Daí, o pensamento envereda por outros rumos e fica no ar a pergunta: - E no que se refere ao que está fora desse círculo? Como se lida com a falta da presença do amor condicional? Daquele amor humano que exige troca, recompensa, parceria?
Confesso que silenciei. Parei estagnada sem saber como explicar o que penso a respeito.
Com a prática de associar idéias e puxar pela memória foram chegando, naturalmente, as palavras cantadas pela Adriana Calcanhoto: “Ainda tem o seu perfume pela casa./ Ainda tem você na sala/ Por que meu coração dispara/ Quando tem o seu cheiro dentro de um livro/ Dentro da noite veloz.”
Fechou com tudo. Essa é a desfaçatez do significado da presença. Presença que fica apesar e além da ausência, vencendo desejos, sobrepondo-se a desencontros, suprindo vácuos, dando sentido ao amor que por si só, se basta. Ele existe e, pronto!
E, então, entrou na sala em meio ao alvoroço da minha garimpagem, o Senhor Poeta Fernando Pessoa, dizendo taxativamente: “Penso em ti e dentro de mim estou completo. O amor é uma companhia”.
Fiquei sem fôlego ao mergulhar de cabeça na profundidade de cada frase. Eu não poderia dizer mais e melhor.

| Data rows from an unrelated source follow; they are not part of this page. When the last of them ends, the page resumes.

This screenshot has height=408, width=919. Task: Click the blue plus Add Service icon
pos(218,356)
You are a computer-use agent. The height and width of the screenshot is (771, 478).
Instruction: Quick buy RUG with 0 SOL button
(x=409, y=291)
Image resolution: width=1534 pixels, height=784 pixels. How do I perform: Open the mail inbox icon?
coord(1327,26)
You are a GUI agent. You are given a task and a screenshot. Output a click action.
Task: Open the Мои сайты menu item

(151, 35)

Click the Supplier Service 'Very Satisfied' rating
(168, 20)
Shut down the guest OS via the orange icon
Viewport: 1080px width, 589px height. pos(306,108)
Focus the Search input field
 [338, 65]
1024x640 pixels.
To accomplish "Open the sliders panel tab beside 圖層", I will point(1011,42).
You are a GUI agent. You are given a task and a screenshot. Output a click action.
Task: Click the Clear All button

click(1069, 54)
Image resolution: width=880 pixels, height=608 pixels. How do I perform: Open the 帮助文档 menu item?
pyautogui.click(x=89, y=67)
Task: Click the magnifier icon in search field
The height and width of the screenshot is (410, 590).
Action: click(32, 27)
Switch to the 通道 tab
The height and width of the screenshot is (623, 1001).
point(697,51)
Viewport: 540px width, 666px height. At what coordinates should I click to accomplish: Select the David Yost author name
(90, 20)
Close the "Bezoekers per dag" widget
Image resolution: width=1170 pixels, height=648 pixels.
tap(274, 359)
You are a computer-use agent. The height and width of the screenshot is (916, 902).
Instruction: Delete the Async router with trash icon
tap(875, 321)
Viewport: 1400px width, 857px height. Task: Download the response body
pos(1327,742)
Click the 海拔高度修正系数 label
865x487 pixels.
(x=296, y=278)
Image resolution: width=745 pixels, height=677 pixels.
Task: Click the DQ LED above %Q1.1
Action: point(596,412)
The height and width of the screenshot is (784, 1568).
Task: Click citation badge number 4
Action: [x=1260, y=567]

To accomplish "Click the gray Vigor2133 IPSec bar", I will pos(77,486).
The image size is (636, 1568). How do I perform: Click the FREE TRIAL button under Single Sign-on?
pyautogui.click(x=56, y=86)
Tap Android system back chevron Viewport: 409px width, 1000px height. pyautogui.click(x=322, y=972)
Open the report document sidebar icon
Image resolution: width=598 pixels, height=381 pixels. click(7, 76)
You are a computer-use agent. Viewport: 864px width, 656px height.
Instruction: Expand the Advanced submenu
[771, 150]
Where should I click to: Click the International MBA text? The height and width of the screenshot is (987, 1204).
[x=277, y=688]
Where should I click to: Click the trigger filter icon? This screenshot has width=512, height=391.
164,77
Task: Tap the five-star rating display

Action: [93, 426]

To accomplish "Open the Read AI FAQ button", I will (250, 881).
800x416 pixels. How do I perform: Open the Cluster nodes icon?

Presença é o que se busca na desculpa de se ter companhia porque a ausência nos angustia. O pânico de ficar só anula o raciocínio coerente e nos impede de ver o que a realidade nos fala.
A presença de quem amamos está sempre ao nosso lado. E para arrematar, continua Pessoa a soprar nos meus ouvidos: “Mesmo a ausência dela é uma coisa que está comigo.”